Breathless (À Bout De Souffle) Blu-Ray Review
Jean-Luc Godard’s influential masterpiece, and perhaps the defining text of the French New Wave arrives on a new Blu-ray release this week, courtesy of Studiocanal. Expertly restored in a crisp 4K definition to celebrate the film’s 60th anniversary, Breathless (À bout de souffle) may be something of an elder statesman these days, but its status as an iconic moment in modern cinema remains undiminished.
The film follows Michel (Jean-Paul Belmondo), a petty criminal who idolises and imitates Humphrey Bogart. With his fedora, sunglasses, and lip-hung Gitanes cigarette, he is the epitome of Parisian film-noir cool. After killing a police officer in cold blood, he hides with his American girlfriend Patricia (Jean Seberg) and tries to convince her to come with him to Italy.
At times, the film has a mischievous—almost amateurish—feel to it, like it was improvised by a group of kids playing dress up and re-enacting bits from their favourite American movies. Which in a way it kind of was. Godard started shooting with only a rough treatment, and the script was improvised and written as they were filming.
Belmondo and Seberg were both relative unknowns when the film was released, yet despite their limited acting ability became instant icons of the New Wave. The cool detachment from the real world, the ultra-hip outfits, and the enigmatic nature of their relationship makes them utterly fascinating to watch.
Tearing up the rulebook for how a film should be made, Godard changed the very form and language of cinema with Breathless, playfully toying with genre conventions and stylistic methods. Whether this was intentional or simply out of guerilla filmmaking necessity, he produced a film that would shape the styles and attitudes of popular cinema for decades to come.
Shaky camerawork, jump cut edits, breaking the fourth wall, post-modern references, and cine-literate dialogue are all familiar techniques to modern audiences, weaned on 90s indie auteurs such as Tarantino and Soderbergh. In 1960 however, this was revolutionary. Imagine both this and Psycho being released in the same year. Two films that literally changed film forever.

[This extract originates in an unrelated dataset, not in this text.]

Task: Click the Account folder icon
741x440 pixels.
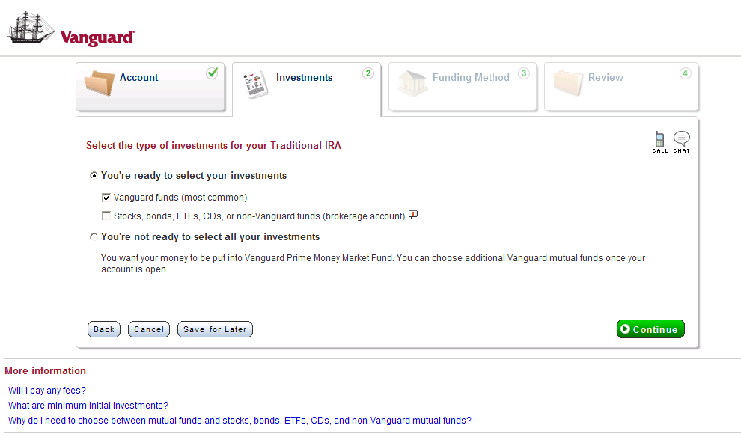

To accompany this special edition release, there is a fine selection of bonus features. The best of the bunch is Still Not Breathless, a 30-min documentary with the great and the good of French cinema waxing lyrical and reminiscing about À bout de souffle. Contributors include Guillame Canet, Albert Dupontel, Christophe Lambert, Michel Hazanavicius, and Jean-Paul Belmondo himself.
There are two critical introductions to the film. The first is from film scholar Colin MacCabe, who places the film into social and historical context. The second is from Dazed magazine founder Jefferson Hack, who passionately speaks about the iconic style and cultural influence of Breathless.
Chambre 12, Hôtel de Suède is a fairly ponderous feature length TV documentary from 1993, featuring journalist Claude Ventura visiting the key location from the film in the days before it is demolished, and speaking to people who participated in the shooting of the film.
Much more interesting is Tempo, a TV episode from 1965 profiling Godard. This is a terrific archival piece, not just as a bio of Godard and a reflection on his most famous film, but also as an overview of the French cinema scene in the 50s and 60s, and how the art form was intellectualised by the Parisian critics who would lead the New Wave.